Re: Ambiguity by making overloaded operator function-const - why?
On Jun 1, 10:38 pm, abendst...@gmail.com wrote:
I have the following code and trouble with ambiguity due to
operator overloading..
The code is also athttp://paste.nn-d.de/441
snip>>
#include <iostream>
#include <string>
#include <map>
using namespace std;
class ConfigItem;
typedef map<wstring, ConfigItem> ConfigMap;
class ConfigItem {
public:
ConfigItem() { type=NONE; s[0]=0; }
ConfigItem(const wchar_t *str) {
type=STRING;
wcscpy(s, str);
}
operator const wchar_t*() const {
return s;
}
wchar_t operator[](int pos) const {
return (operator const wchar_t*())[pos];
}
ConfigItem& operator[](const wchar_t *option) {
return operator[](wstring(option));
}
ConfigItem& operator[](const wstring &option) {
switch (type) {
case MAP: return (*cm)[option];
default: return *this;
}
}
private:
enum {
NONE,
INT,
STRING,
MAP,
} type;
wchar_t s[512];
ConfigMap *cm;
};
int main() {
if (wchar_t(ConfigItem()[0]) == L'\0')

# Data entries
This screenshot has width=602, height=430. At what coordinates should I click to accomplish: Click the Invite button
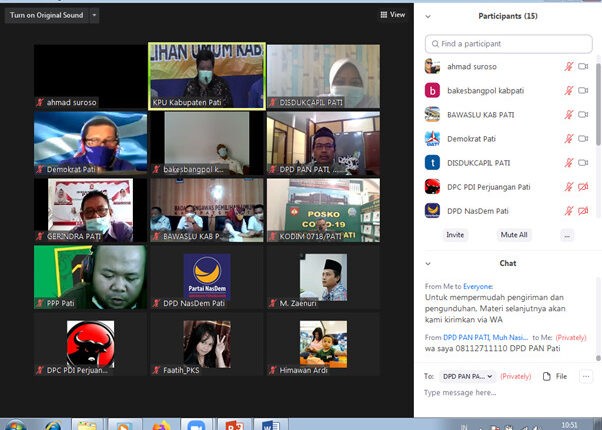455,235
==
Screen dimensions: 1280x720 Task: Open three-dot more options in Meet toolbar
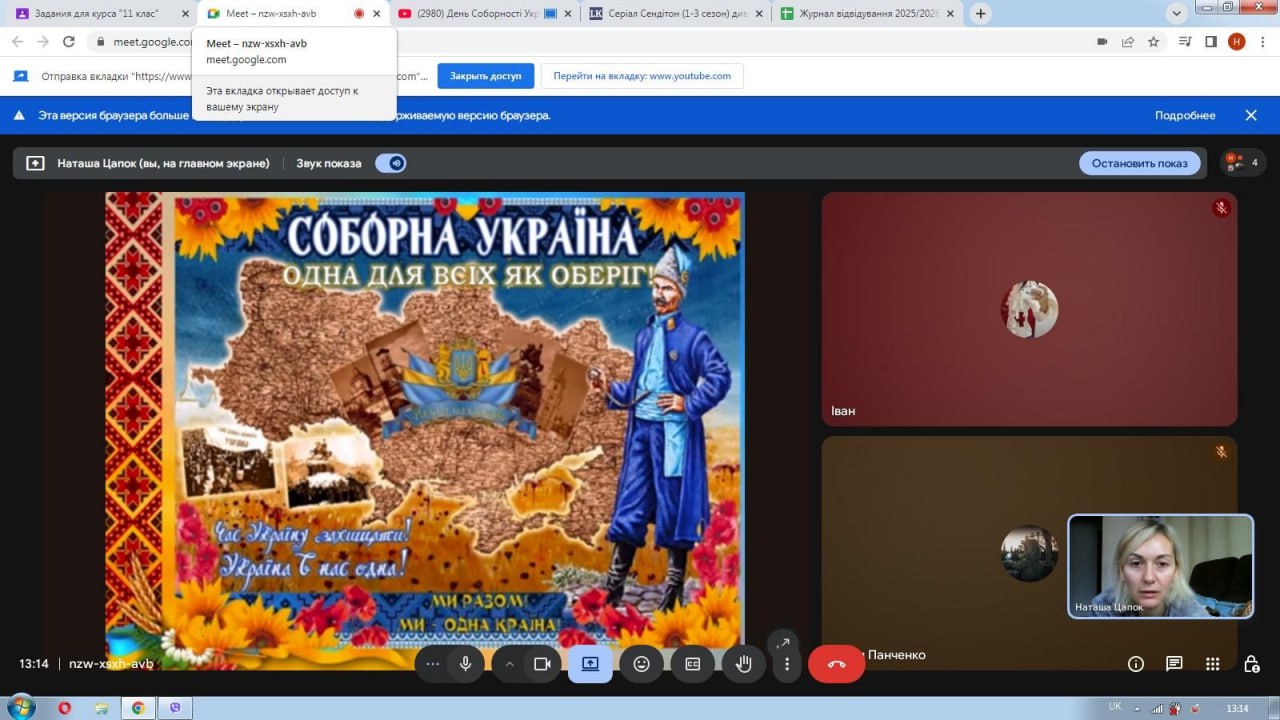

# Given instruction A
Please return everything in the C++ ambiguity post from "Re: Ambiguity by" down to "operator overloading..".
# Given instruction B
In the C++ ambiguity post, what type does the ConfigMap typedef stand for?
# Given instruction C
Continue the C++ ambiguity post from the point where it stops.
The data stands apart from the C++ ambiguity post.

# Written answer A
Re: Ambiguity by making overloaded operator function-const - why?
On Jun 1, 10:38 pm, abendst...@gmail.com wrote:
I have the following code and trouble with ambiguity due to
operator overloading..

# Written answer B
map<wstring, ConfigItem>

# Written answer C
cout << "works as expected";
return 0;
}
<<snap
If I compile it using g++ 4.1.2, I get:
test.cpp: In function 'int main()':
test.cpp:53: error: ISO C++ says that these are ambiguous, even though
the worst conversion for the first is better than the worst conversion
for the second:
test.cpp:24: note: candidate 1: wchar_t ConfigItem::operator[](int)
const
test.cpp:32: note: candidate 2: ConfigItem& ConfigItem::operator[]
(const std::wstring&)
test.cpp:53: error: ISO C++ says that these are ambiguous, even though
the worst conversion for the first is better than the worst conversion
for the second:
test.cpp:24: note: candidate 1: wchar_t ConfigItem::operator[](int)
const
test.cpp:29: note: candidate 2: ConfigItem& ConfigItem::operator[]
(const wchar_t*)
On which path does ISO C++/the compiler deduct the second
candidates??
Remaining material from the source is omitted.